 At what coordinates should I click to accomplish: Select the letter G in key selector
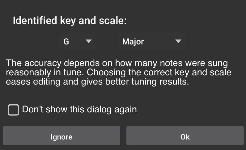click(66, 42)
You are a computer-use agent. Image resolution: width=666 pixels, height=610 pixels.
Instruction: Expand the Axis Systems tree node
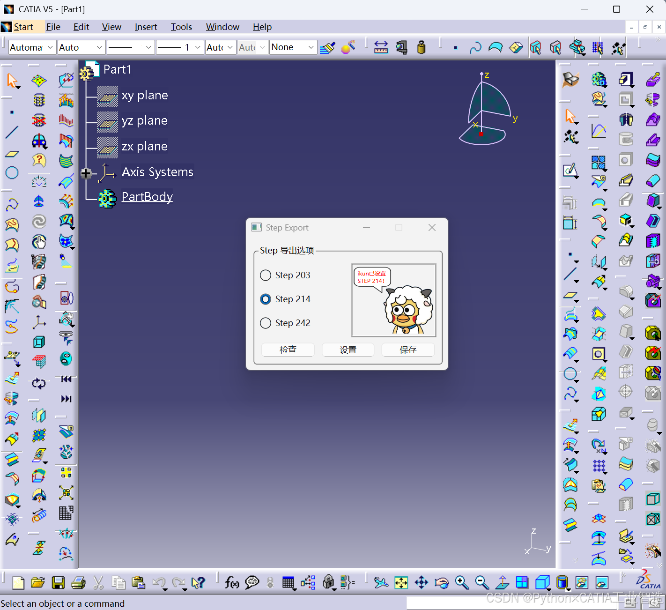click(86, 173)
===============
» **WHAT THE TASK REQUIRES**:
Reproduce every item above verbatim, omitting the pictures.

» **REPLY TO THE EXERCISE**:
 At what coordinates should I click to accomplish: Select the letter G in key selector
click(66, 42)
You are a computer-use agent. Image resolution: width=666 pixels, height=610 pixels.
Instruction: Expand the Axis Systems tree node
click(86, 173)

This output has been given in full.